Let’s Talk About the Brewers’ Mediocre Projection
By most measures, the 2017 season was a very good one for the Brewers. On the heels of back-to-back sub-.500 seasons, the first of which saw them shift into rebuilding mode, they spent over two months atop the NL Central, from mid-May to late July, and remained in the Wild Card hunt until the season’s final weekend. Their 86 wins and second-place finish in the NL Central represented the franchise’s best showing since 2011. They made a big splash in late January, signing free-agent center fielder Lorenzo Cain and trading for left fielder Christian Yelich. They made some lower-cost moves as well, most notably adding a solid starter, Jhoulys Chacin, to a rotation that finished in the NL’s top five in ERA and WAR.
It’s not unreasonable to think that those improvements would put a team that missed a playoff spot by a single game in the thick of this year’s race. Yet, as of publication, the Brewers are projected to finish just 78-84. What in the name of Bernie Brewer is going on?
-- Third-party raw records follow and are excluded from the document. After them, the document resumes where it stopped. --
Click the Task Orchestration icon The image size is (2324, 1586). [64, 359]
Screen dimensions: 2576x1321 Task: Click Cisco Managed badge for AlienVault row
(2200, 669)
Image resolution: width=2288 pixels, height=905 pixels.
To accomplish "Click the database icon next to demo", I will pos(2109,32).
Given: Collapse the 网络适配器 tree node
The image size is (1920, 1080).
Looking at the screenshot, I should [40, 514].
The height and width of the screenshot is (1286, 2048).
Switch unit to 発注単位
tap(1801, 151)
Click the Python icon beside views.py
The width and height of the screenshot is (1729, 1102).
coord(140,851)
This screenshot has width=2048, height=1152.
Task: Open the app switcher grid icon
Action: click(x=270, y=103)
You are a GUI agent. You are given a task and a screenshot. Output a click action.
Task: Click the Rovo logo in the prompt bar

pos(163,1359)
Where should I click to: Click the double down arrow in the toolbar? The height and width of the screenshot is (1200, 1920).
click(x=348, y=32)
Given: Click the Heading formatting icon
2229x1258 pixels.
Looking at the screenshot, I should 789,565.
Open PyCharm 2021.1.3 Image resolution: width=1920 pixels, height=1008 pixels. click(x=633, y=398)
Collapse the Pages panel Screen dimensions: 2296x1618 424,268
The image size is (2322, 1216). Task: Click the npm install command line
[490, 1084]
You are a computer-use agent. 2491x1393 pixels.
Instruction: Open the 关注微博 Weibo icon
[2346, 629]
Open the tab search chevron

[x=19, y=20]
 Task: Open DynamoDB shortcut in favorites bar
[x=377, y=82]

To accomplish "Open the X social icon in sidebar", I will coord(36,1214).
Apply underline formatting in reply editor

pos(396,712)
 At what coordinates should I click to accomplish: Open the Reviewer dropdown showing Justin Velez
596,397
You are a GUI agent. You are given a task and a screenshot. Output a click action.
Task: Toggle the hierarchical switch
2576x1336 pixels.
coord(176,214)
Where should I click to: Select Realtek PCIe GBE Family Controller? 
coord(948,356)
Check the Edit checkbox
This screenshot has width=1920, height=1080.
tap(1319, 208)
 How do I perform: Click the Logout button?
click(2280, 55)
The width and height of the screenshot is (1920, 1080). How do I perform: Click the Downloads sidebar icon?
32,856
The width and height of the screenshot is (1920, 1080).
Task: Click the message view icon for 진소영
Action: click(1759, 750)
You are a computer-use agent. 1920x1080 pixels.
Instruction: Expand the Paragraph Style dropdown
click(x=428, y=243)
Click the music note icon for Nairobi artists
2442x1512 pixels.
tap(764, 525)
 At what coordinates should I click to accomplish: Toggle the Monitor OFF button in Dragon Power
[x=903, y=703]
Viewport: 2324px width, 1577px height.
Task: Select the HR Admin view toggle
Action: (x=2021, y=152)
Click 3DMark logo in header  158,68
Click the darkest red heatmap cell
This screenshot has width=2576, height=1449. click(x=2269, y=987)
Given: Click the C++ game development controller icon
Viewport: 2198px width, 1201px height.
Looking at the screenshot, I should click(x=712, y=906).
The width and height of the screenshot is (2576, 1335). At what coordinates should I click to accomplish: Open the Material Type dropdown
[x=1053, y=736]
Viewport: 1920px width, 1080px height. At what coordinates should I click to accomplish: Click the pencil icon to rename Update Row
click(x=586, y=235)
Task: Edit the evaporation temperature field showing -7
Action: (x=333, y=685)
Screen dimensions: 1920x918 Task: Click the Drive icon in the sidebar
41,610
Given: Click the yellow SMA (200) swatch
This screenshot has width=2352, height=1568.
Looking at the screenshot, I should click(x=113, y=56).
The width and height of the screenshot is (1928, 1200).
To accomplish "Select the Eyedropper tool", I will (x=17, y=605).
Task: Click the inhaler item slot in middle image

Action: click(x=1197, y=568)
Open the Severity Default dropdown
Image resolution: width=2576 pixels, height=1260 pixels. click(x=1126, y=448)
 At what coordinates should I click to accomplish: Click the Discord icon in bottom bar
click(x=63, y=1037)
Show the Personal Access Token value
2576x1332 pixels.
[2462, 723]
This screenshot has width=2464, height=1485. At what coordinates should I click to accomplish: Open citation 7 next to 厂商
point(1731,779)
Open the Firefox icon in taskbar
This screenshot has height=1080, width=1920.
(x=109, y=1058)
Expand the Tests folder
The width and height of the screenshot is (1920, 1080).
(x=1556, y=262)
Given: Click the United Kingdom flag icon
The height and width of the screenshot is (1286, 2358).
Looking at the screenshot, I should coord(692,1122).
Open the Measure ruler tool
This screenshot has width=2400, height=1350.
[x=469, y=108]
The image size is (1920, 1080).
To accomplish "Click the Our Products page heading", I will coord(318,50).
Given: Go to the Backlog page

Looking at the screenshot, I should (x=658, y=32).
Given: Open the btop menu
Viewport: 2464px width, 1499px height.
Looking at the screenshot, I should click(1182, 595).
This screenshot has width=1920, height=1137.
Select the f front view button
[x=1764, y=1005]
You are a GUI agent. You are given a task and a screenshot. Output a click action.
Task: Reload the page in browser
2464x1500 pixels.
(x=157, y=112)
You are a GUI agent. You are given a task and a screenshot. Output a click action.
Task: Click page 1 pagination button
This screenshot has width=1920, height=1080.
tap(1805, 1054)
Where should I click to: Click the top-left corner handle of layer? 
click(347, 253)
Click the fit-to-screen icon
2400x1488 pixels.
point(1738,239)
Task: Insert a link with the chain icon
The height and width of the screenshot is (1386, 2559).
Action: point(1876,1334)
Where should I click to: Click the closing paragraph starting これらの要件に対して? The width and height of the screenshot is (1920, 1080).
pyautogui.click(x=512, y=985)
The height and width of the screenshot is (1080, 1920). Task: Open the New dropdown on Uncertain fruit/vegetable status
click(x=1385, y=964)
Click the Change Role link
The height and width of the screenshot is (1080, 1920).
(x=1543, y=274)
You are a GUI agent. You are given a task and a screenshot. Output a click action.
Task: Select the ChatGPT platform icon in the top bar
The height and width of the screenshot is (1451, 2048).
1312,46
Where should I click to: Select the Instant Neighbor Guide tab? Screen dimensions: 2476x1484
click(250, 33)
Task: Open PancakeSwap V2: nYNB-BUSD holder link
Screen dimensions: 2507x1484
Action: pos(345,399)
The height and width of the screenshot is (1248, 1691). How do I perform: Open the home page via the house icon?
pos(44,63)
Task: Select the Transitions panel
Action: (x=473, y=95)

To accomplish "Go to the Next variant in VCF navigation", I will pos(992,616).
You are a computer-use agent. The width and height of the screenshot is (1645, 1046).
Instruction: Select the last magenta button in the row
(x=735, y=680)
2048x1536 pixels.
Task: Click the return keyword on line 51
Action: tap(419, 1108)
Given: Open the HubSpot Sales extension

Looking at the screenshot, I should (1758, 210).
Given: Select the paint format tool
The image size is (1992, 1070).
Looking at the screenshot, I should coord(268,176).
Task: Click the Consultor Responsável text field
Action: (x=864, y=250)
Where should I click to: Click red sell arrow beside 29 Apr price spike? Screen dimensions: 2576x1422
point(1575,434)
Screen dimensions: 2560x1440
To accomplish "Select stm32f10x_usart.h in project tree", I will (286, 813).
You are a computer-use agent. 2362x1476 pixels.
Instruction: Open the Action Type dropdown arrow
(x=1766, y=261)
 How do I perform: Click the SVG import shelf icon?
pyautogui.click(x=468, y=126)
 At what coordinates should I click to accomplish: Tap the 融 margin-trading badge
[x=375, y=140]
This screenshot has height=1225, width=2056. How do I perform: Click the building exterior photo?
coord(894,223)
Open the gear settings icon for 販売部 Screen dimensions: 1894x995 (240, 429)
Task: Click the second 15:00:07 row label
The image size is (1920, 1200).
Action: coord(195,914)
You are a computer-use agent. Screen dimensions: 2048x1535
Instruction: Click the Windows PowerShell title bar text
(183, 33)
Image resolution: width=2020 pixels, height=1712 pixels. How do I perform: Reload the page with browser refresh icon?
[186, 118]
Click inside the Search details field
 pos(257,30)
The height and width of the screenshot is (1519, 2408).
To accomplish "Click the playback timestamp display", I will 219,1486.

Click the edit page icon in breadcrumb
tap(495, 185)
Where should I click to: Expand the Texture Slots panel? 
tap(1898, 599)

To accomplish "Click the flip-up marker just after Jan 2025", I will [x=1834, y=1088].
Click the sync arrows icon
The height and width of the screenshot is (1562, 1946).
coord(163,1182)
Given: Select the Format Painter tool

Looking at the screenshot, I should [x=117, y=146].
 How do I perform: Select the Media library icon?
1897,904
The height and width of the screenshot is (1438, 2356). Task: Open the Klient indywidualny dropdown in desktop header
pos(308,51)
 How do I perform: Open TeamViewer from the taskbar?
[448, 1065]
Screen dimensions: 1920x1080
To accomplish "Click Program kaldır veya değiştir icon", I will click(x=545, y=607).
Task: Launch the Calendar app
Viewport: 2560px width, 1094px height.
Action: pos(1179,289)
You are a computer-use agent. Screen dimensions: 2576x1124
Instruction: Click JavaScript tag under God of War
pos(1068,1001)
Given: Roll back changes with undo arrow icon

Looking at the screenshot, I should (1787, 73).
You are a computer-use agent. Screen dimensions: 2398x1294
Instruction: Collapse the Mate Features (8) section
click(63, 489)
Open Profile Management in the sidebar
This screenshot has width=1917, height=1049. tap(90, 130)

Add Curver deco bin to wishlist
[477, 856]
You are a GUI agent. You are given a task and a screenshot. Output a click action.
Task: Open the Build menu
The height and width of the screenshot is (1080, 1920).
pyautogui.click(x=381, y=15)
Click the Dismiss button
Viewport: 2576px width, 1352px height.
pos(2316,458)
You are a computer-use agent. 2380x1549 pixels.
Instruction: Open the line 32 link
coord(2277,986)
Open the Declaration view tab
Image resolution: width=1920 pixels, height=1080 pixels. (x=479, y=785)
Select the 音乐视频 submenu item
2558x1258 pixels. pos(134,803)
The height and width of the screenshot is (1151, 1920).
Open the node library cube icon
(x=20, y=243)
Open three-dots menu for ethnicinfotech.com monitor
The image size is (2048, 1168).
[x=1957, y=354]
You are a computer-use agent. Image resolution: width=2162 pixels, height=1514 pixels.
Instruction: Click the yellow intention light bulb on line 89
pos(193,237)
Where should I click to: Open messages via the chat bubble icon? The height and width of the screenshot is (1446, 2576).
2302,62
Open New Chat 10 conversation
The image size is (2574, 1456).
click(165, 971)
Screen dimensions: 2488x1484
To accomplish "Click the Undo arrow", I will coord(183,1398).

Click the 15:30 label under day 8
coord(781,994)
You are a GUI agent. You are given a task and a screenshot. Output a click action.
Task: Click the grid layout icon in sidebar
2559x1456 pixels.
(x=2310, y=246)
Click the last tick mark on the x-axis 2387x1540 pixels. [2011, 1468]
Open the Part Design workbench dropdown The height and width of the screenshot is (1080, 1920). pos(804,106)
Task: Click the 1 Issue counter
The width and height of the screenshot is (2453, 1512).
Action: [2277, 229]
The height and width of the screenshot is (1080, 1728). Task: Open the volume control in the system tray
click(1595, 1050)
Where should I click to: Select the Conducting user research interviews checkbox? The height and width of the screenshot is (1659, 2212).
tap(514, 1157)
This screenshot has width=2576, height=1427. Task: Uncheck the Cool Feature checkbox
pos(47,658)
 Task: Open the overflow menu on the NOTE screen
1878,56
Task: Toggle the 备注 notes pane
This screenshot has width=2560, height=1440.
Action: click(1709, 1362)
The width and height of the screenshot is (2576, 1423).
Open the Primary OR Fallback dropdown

It bears repeating that projections are not destiny and that, at the team level, the error bars on a given year of preseason projections tend to average six to eight wins in either direction. The 2017 Brewers were one of those teams that push such averages higher, because as of Opening Day last year, they were forecast to win just 70 games. In terms of overachievement, they matched the Diamondbacks (77 projected wins, 93 actual wins) for the majors’ largest discrepancy; the Giants, projected for 88 wins but finishing with 64, had the largest discrepancy in the other direction.